Built Farcaster integration tools and metadata APIs to support AI-powered social data analysis
GetEmbed.ai is an algorithm engine for Web3 that provides real-time, personalized feeds for crypto-social experiences. The ❜embed SDK enables developers to integrate TikTok-grade recommendation algorithms into their applications, delivering highly relevant onchain content to users based on their social graph and activity patterns. The platform powers feeds for millions of users, including integration with Base wallet's Discover tab.
The ❜embed SDK enables developers to integrate personalized Web3 feeds without worrying about rate limits or boilerplate code, powering discovery and ranking in advanced crypto-social applications with features like "For You" feeds, trending content, and Zora integration.

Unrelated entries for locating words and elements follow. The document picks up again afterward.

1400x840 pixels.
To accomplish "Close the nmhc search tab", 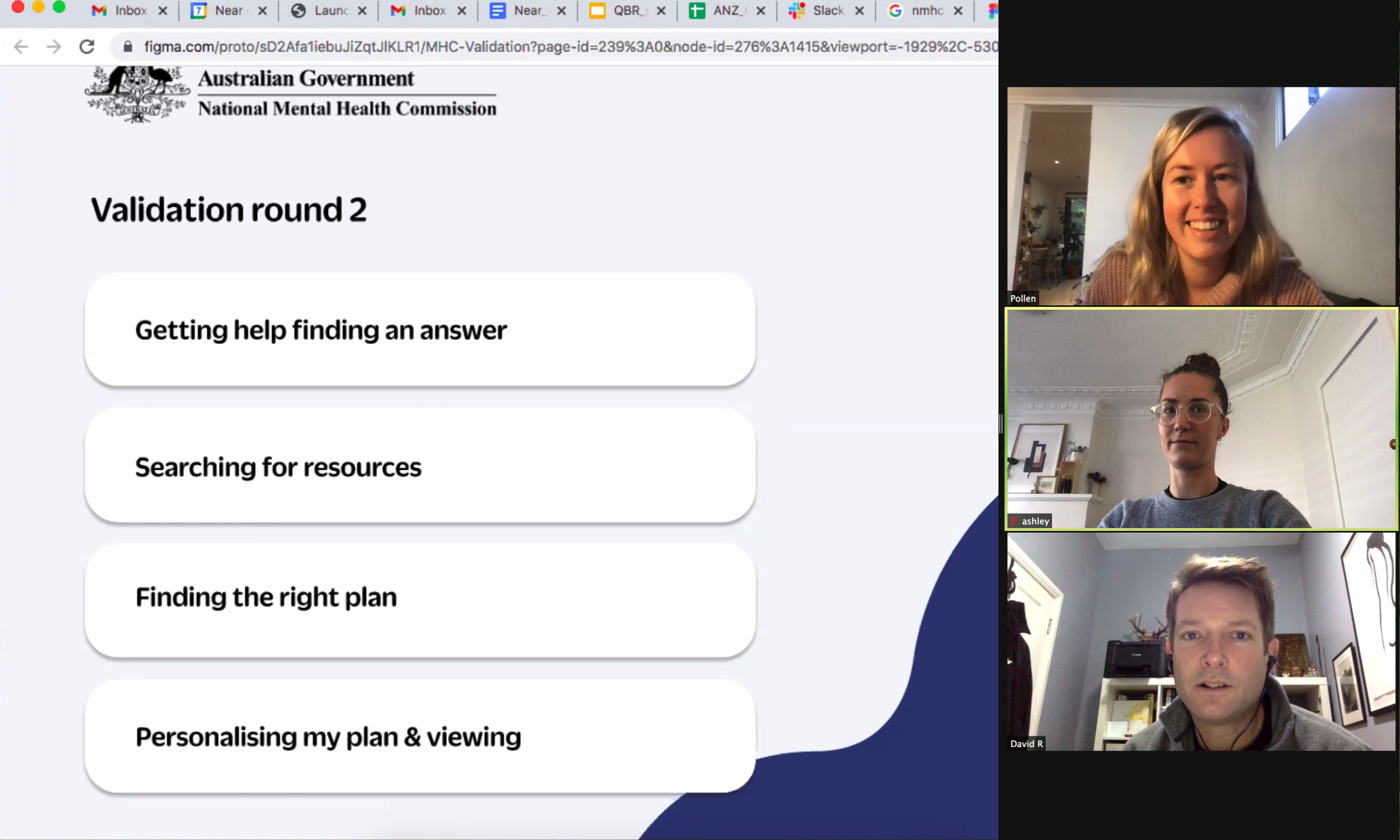I will click(958, 11).
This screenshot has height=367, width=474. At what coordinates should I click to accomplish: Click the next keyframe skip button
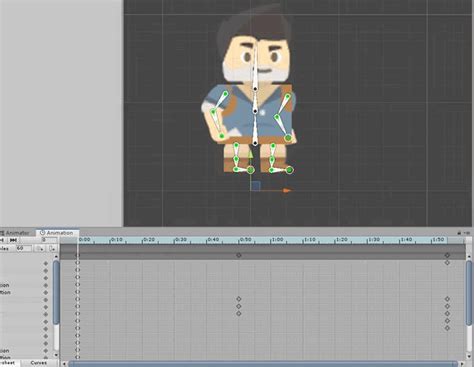click(x=13, y=240)
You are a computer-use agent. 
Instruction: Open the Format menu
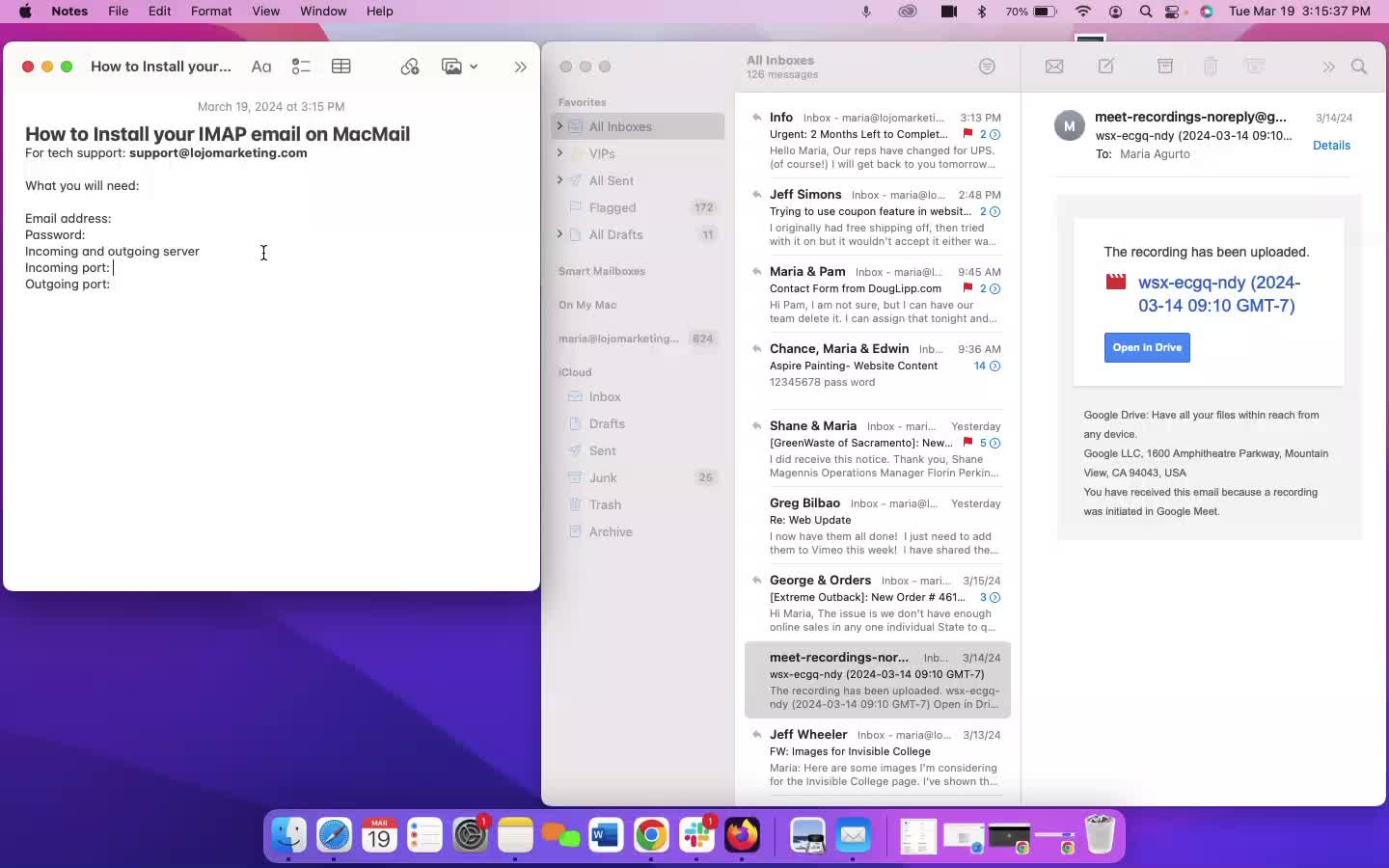tap(211, 12)
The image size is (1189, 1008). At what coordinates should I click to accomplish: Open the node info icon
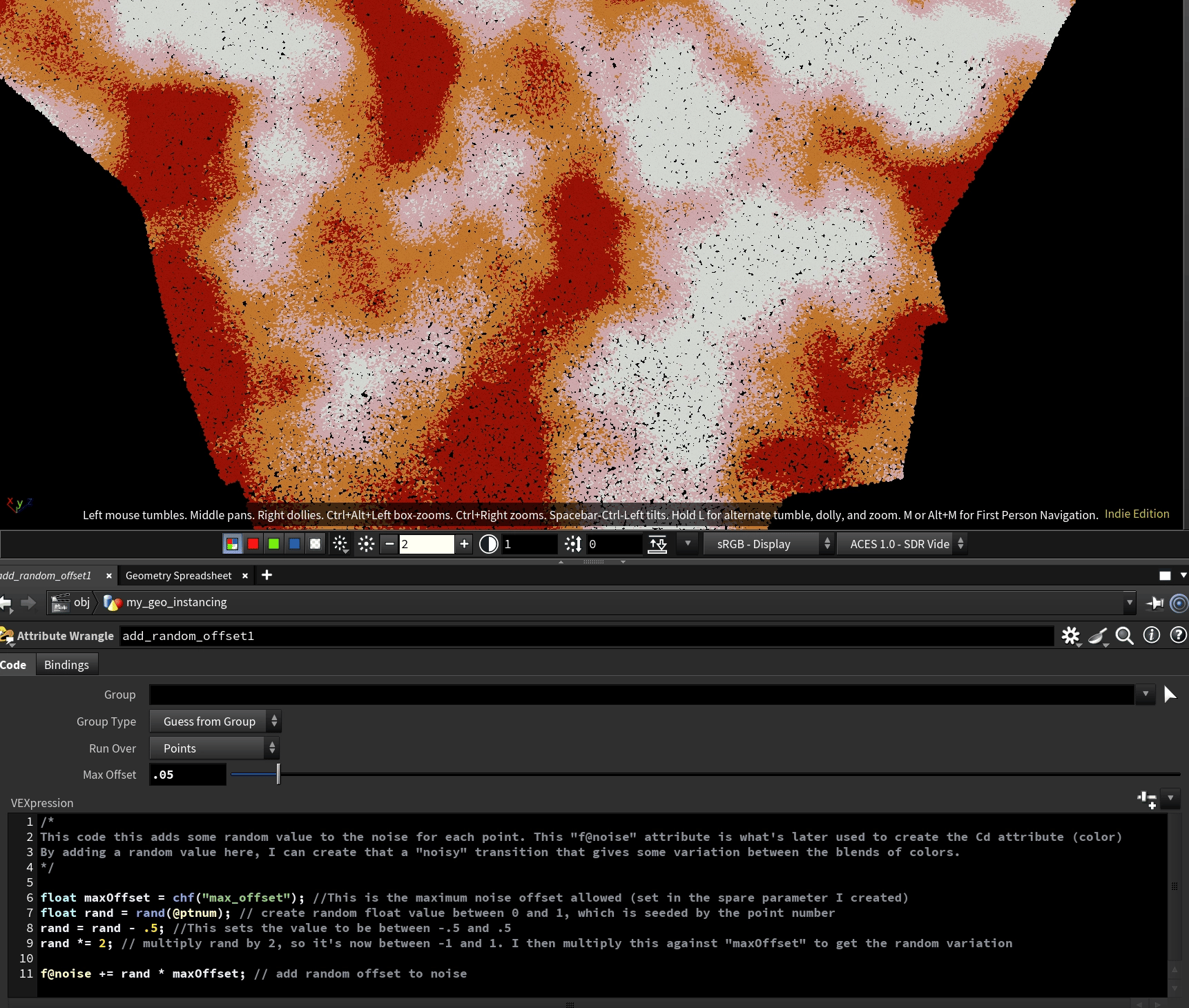pyautogui.click(x=1152, y=635)
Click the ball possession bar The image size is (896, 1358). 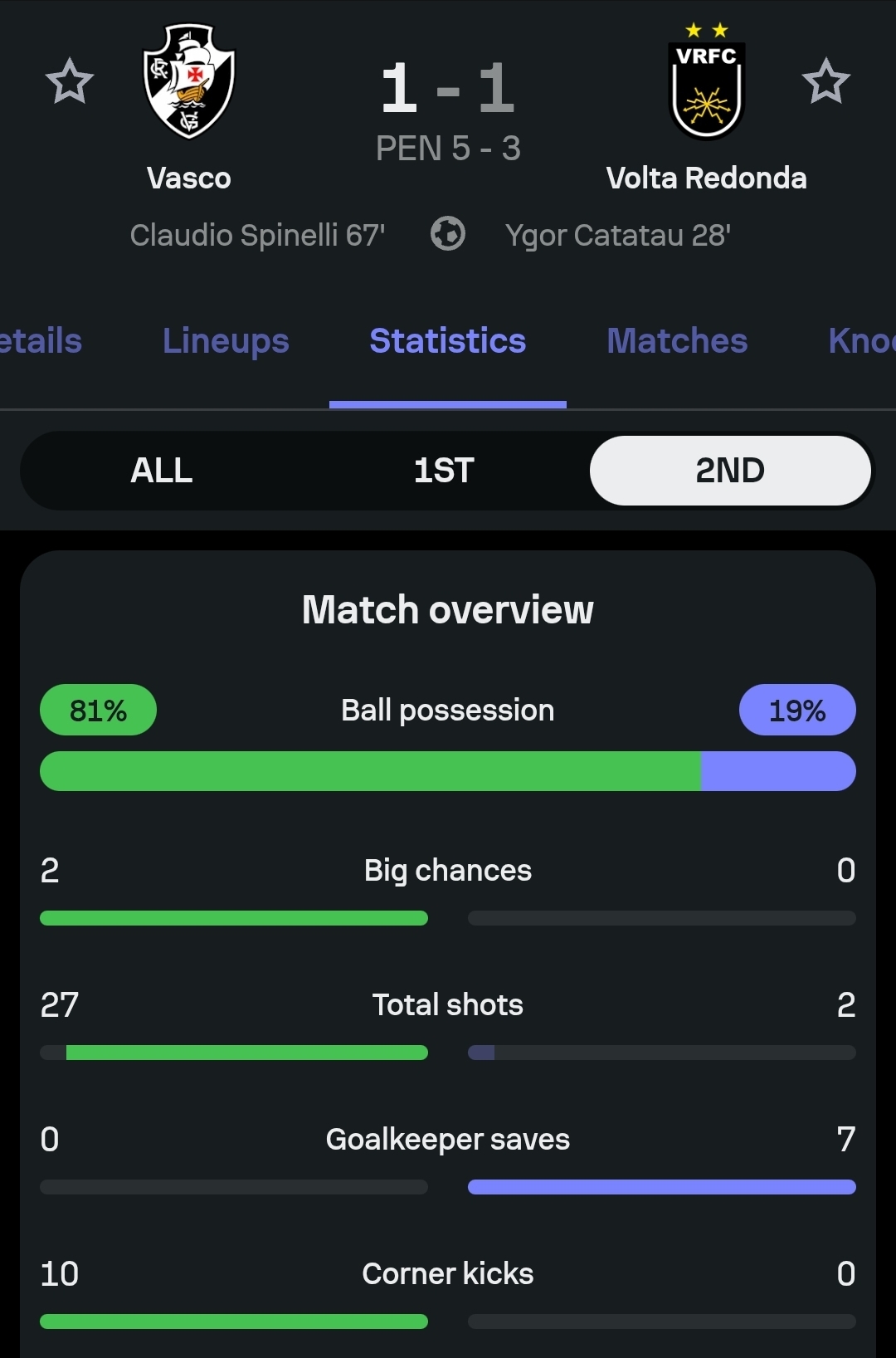point(448,771)
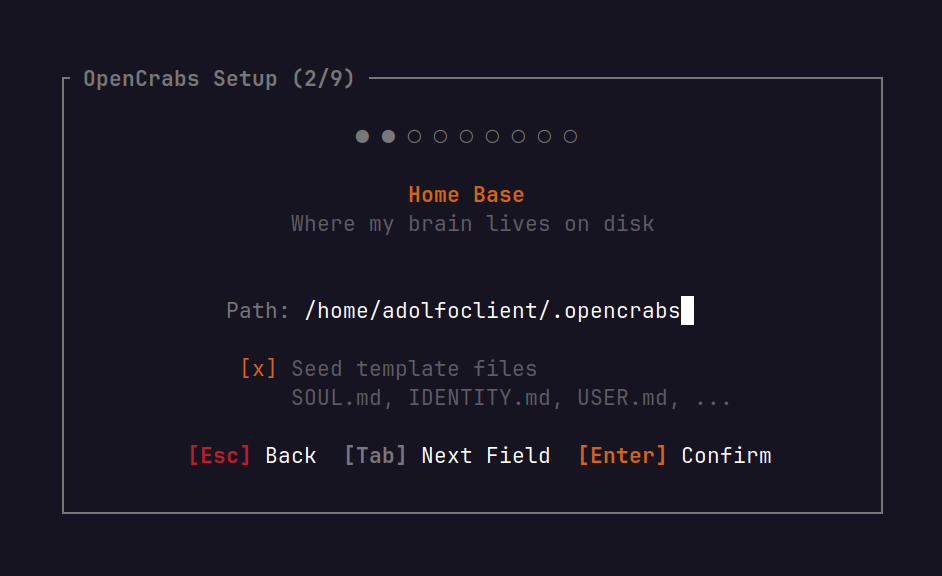
Task: Click the Seed template files label
Action: point(414,368)
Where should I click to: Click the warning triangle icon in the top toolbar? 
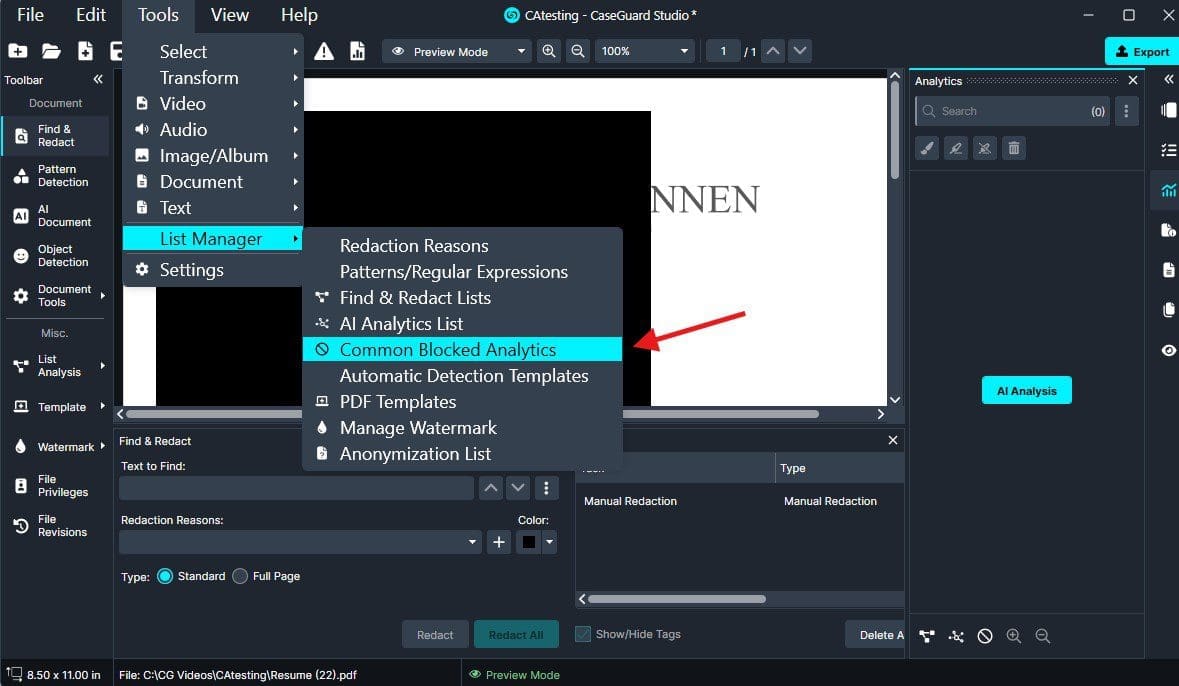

Built a Farcaster Miniapp demonstrating the ❜embed SDK's capabilities for real-time, personalized Web3 feeds with built-in error handling, retries, and rate limit management.
Built comprehensive metadata extraction API supporting Farcaster casts, Zora content, NFT data, and Web3 platforms enabling AI-powered feed recommendations and social proof scoring.
Created data processing pipelines with intelligent caching layers to support AI tooling for analyzing social interactions, NFT trends, and Web3 engagement patterns.
Implemented robust Web3 integrations for accessing blockchain data, NFT metadata, and decentralized social platform information.
Built scalable TypeScript APIs with comprehensive metadata extraction capabilities, supporting multiple data sources and formats for AI processing.
Developed native Farcaster Miniapp with frame detection, user enrichment, and social graph analysis capabilities.
Implemented support for OpenSea, Zora, and other NFT platforms with unified metadata extraction and normalization.
Zenkai provided development support to dtech.vision, delivering specialized Web3 and AI integration expertise.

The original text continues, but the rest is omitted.